What is being asked =>
Take the records below from their first line to the line with "CAJA ARMARIO Oferta", and restate those lines word for word.

┄┄┄┄┄┄┄┄┄┄┄┄┄┄┄┄┄┄┄┄

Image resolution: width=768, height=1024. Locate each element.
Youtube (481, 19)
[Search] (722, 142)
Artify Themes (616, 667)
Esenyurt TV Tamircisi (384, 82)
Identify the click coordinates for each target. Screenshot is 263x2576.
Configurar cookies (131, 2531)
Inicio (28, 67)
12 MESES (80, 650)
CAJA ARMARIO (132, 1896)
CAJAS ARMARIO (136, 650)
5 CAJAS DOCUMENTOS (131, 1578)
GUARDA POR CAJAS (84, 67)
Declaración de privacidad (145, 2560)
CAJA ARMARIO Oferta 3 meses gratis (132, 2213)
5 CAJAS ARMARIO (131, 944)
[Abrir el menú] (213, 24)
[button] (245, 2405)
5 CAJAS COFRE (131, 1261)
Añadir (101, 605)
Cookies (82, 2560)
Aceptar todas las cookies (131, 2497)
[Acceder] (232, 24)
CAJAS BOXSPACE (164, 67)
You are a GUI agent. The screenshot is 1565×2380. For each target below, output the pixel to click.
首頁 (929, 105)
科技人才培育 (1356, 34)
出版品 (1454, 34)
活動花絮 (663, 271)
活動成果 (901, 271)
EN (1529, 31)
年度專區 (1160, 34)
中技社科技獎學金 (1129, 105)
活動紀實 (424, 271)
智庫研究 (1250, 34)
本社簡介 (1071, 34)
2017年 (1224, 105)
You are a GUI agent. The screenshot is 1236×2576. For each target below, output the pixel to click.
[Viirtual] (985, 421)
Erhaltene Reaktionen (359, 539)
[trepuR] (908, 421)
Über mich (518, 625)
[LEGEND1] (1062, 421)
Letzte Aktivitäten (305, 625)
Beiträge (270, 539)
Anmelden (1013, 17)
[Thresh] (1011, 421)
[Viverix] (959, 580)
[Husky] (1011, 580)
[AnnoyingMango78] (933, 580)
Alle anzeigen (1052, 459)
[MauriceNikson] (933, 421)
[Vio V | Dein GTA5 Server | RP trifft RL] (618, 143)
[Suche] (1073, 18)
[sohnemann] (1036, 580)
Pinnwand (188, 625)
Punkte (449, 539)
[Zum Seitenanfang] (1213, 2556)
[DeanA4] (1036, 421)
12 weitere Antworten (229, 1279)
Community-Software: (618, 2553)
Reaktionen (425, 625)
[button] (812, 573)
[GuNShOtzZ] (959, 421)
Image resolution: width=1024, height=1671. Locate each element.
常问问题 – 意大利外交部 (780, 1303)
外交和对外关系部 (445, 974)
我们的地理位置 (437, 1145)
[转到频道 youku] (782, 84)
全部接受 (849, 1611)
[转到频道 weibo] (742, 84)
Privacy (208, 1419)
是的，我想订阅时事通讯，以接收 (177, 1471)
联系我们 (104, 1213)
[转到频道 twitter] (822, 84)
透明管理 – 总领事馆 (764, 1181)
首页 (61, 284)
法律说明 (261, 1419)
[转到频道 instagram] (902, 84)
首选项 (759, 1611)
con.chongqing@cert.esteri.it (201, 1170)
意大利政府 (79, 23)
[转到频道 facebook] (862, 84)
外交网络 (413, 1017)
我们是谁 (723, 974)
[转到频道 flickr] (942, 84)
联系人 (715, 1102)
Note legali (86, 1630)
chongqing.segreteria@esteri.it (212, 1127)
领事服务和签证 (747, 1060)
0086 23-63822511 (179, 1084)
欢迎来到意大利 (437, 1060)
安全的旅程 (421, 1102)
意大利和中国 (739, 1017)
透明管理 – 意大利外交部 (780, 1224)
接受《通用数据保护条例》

┄┄┄┄┄┄┄┄┄┄┄┄┄┄┄┄┄┄┄┄

Worked solution =>
Image resolution: width=768, height=1024. Locate each element.
Youtube (481, 19)
[Search] (722, 142)
Artify Themes (616, 667)
Esenyurt TV Tamircisi (384, 82)
Identify the click coordinates for each target. Screenshot is 263x2576.
Configurar cookies (131, 2531)
Inicio (28, 67)
12 MESES (80, 650)
CAJA ARMARIO (132, 1896)
CAJAS ARMARIO (136, 650)
5 CAJAS DOCUMENTOS (131, 1578)
GUARDA POR CAJAS (84, 67)
Declaración de privacidad (145, 2560)
CAJA ARMARIO Oferta 3 meses gratis (132, 2213)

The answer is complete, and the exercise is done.